Dès lors que le secrétariat du WWF compte dix fois plus de collaborateurs que celui du parti radical ou démocrate-chrétien, et avec un budget de fonctionnement déclaré huit fois plus élevé, il devient légitime de se poser des questions sur le fonctionnement de notre démocratie.

Si Greenpeace peut engager deux fois plus de moyens dans des actions politiques spectaculaires que n'en a le Vorort, principale association économique faîtière du pays, pour se consacrer à l'ensemble des domaines économiques, il devient alors évident que la vie politique s'en trouve durablement affectée.

La situation est d'autant plus préoccupante que ces associations n'ont aucune légitimité démocratique. Leur direction et leur fonctionnement échappent à tout contrôle des citoyens et des pouvoirs publics. En outre, les deux principales d'entre elles ont leurs racines à l'étranger et poursuivent des objectifs très largement définis et préparés en dehors de nos frontières.

Sur le papier, la Suisse reste gouvernée au centre-droite. Sur le terrain, toutefois, notre pays passe désormais sous la coupe de cette nébuleuse verte avec, de cas en cas, l'appui des partis de gauche, socialistes en tête. Son programme peut se résumer par un lapidaire: freiner et empêcher.

Il faut dire que notre Parlement lui a offert le pouvoir sur un plateau, avec une loi sur la protection de l'environnement taillée sur mesure.
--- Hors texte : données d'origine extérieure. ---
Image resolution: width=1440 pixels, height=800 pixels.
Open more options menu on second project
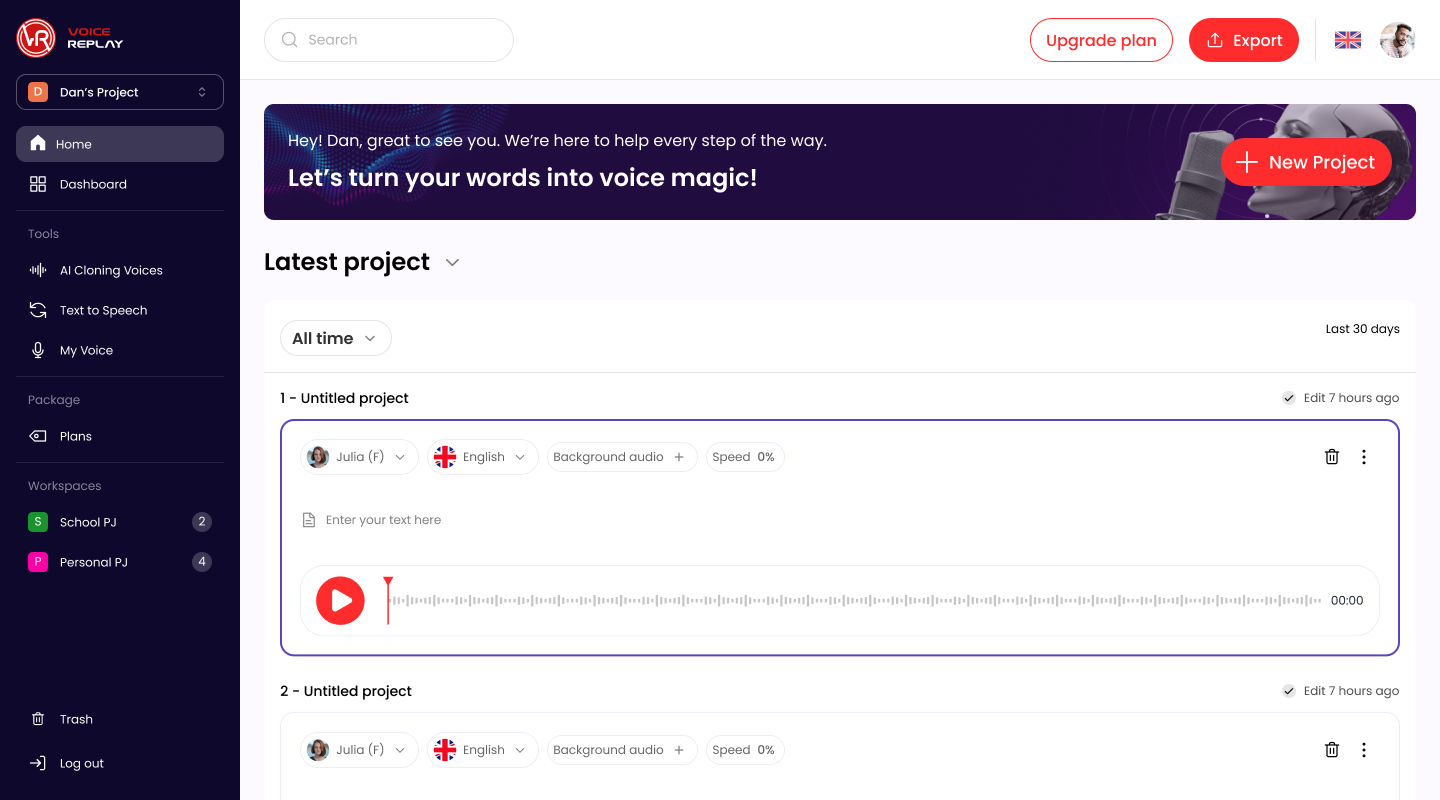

Outre une foule de dispositions restrictives, cette loi comprend notamment une ordonnance qui énumère les organisations habilitées à faire recours dans le cadre de la procédure sur les études d'impact.

Or cette liste est particulièrement édifiante sur le rapport des forces en présence: on y compte 24 groupements écologistes et tiers-mondistes, pour 4 associations économiques. En plus des mouvements cités plus haut figurent, parmi d'autres, la Déclaration de Berne, le Club alpin suisse, la Fédération de pêche et pisciculture, la Ligue suisse contre le bruit, l'Association pour la protection des oiseaux ou l'Helvetia Nostra de Franz Weber.

Le recours d'un seul de ces groupements peut empêcher la mise en œuvre du moindre projet, ou en retarder suffisamment la réalisation pour porter atteinte à sa rentabilité et le faire ainsi capoter. Si les nombreuses possibilités de recours ne suffisent pas pour annuler l'aménagement d'un centrale électrique ou l'agrandissement d'une fabrique, ces groupements ont toute latitude - et des moyens financiers illimités - pour engager des référendums et lancer des initiatives.

Cette situation de blocage a pris des proportions insoupçonnées. Au point que des entrepreneurs soumettent désormais leurs projets de construction et de développement aux associations écologistes avant même la mise à l'enquête. Celles-ci n'ont plus alors qu'à fixer les conditions auxquelles elles renonceront à faire opposition. Quitte, le cas échéant, à laisser un autre groupement engager ultérieurement des procédures de blocage.

Ainsi vont les choses en Suisse. On doit à la vérité de dire que le pouvoir a changé de mains. Il est vain de se lamenter sur le comportement des associations écologistes. Elles ont des objectifs clairs qu'elles poursuivent avec dynamisme et intelligence. Le problème réside bien davantage dans le manque de vision et dans la léthargie des institutions démocratiques de ce pays.

(1) Hans Tschäni: Wer regiert die Schweiz?